As cranes swing across Perth’s skyline, busily erecting towers of steel and glass, Australia’s most isolated state capital is reinventing itself as the gleaming face of a mining boom.

Static for a generation, new high-rises are now rapidly appearing across the cityscape, while the streets have had a cosmopolitan injection of hip shops, bars and restaurants, all built on rampant Asian demand for iron ore.

“Perth hasn’t seen this level of development for over 20 years,” Western Australia Property Council’s Damian Stone told AFP.

“It’s dramatic, and reflects how the dynamic of the city itself has grown – we are now a world-class city and that has given us, for the first time in a long time, the confidence that we must play a decisive role in shaping our nation’s future.”

It’s a fact that has not been lost on Labour Prime Minister Julia Gillard or her conservative opponent Tony Abbott who have both campaigned in Perth, on Australia’s far-flung western coast, ahead of knife-edge August 21 elections.

Mining, a key driver of Australia’s enviable growth, looms large over politics and indirectly prompted Gillard’s axing of ex-leader Kevin Rudd in a June party coup, as a row over a new resources tax sapped his approval ratings.

Perth’s Lord Mayor Lisa Scaffidi believes the city’s transformation, sparked by major resources companies massively expanding their presence in the city, had seen two decades of growth take place within four years.

“Perth is now a significant city globally,” she said.

It’s also, more than ever, a mining city.
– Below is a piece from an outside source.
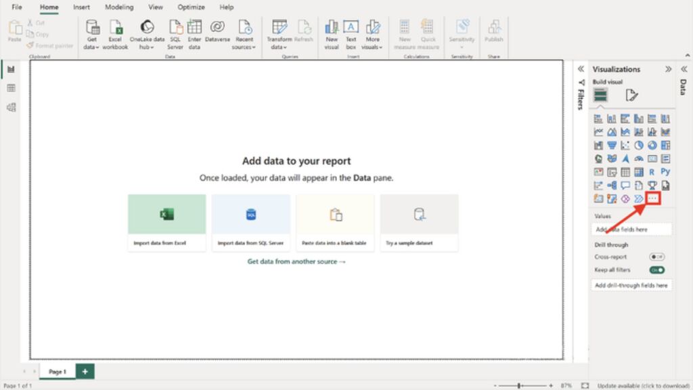Click the zoom slider in status bar
The width and height of the screenshot is (693, 390).
(519, 385)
At the peak of the boom in 2007 – an unprecedented period of prosperity when the average wage hit $69,000 – 70 per cent of all leases in the city were mining-related.
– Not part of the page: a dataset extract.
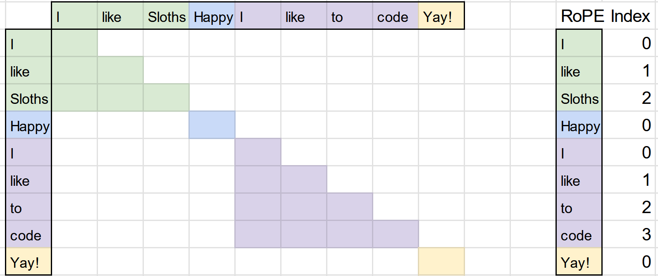Select the "Yay!" label in RoPE Index table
Today, 20 per cent of office space is leased by four companies: mining giants BHP Billiton and Rio Tinto, and oil and gas producers Chevron and Woodside Petroleum, all major players in the vast state’s resources industry.

The jewel in the crown is BHP’s new 46-storey centre for its Australian operations, currently under construction in the middle of Perth’s business district.
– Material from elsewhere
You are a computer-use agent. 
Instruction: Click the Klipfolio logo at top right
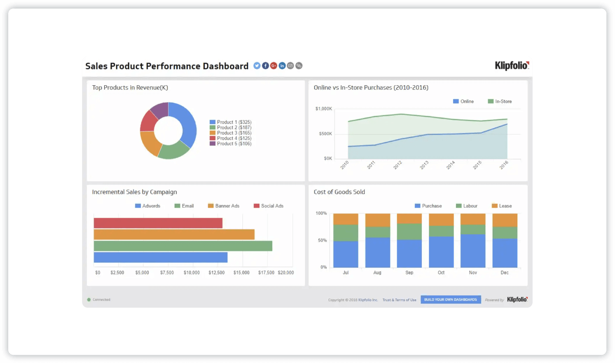click(512, 66)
The world’s largest iron ore miner will occupy 60,000 square metres of the tower, which is set to become Perth’s tallest building at 249 metres, when it is completed in 2012.

While BHP’s City Square is still being built, the confidence it inspired has already manifested itself in several major commercial and retail developments which have drawn in luxury outlets long absent from central Perth.

Also at street level, there has been an explosion of small bars and classy eateries in the past two years.

Chef Wayne Willsher opened up his Oliver’s restaurant in the Northbridge entertainment precinct in 2008, little over a year after flying in from Essex, England on a skilled migration visa.

“I came here for the lifestyle, it wasn’t anything to do with business,” he said. “But there was a gap in the market for good restaurants with above average standards in Perth, which is probably why we’re succeeding.”

It’s not just Perth. The boom’s flow-on impact has touched every business in every corner of the state, Retail Traders’ Association executive director Wayne Spencer said.

“West Australians are very conscious of the fact that the mining industry’s driving the state at the moment,” he said. “No matter what your job is, it’s affected in some way by the mining industry.”

As Western Australia gears up for an intensification of the boom, built on Asian investment in iron ore and the massive Gorgon gas project off the northwest coast, there are fear’s Perth’s evolution will seize up unless the national government takes its growth needs seriously.

Chamber of Commerce and Industry chief economist John Nicolau said skills would be sucked north to the mining centres, creating labour shortfalls and crippling growth throughout the rest of the sparsely populated state, which accounts for about one-third of Australia’s landmass.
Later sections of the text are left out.